◆ **Problem statement**
From the listing below, extract each line containing the string "card".

◆ **Supplied data**
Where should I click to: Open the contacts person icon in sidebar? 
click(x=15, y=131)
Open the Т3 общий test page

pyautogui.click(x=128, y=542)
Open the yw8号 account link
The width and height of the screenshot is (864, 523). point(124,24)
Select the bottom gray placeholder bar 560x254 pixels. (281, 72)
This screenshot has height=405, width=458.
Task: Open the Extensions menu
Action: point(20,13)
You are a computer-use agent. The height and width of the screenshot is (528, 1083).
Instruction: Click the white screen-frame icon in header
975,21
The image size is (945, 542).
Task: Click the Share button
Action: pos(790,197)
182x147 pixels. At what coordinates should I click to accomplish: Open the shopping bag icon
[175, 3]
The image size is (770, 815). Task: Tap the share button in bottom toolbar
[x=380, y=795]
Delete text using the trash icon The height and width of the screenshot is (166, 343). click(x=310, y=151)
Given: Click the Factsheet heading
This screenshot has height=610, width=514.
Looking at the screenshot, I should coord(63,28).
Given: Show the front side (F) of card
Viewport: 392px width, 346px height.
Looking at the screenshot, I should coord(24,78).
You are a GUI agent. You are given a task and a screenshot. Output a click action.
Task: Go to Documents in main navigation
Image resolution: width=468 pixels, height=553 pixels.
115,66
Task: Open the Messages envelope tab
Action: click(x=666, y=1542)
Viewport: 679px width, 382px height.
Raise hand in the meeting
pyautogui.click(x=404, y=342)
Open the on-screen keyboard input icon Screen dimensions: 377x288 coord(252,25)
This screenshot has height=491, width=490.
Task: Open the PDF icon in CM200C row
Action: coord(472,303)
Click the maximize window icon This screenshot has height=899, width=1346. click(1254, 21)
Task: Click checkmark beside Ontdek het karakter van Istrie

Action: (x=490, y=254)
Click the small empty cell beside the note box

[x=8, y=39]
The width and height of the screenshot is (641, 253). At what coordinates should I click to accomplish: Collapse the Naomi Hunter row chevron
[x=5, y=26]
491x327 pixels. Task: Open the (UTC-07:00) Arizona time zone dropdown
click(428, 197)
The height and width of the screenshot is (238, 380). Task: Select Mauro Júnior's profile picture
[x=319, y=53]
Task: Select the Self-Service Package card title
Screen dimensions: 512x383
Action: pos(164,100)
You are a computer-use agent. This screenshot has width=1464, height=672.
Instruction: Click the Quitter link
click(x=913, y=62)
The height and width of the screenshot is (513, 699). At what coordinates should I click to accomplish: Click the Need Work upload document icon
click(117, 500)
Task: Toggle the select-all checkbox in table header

◆ **Solution to this problem**
Given: Show the front side (F) of card
Task: Select the Self-Service Package card title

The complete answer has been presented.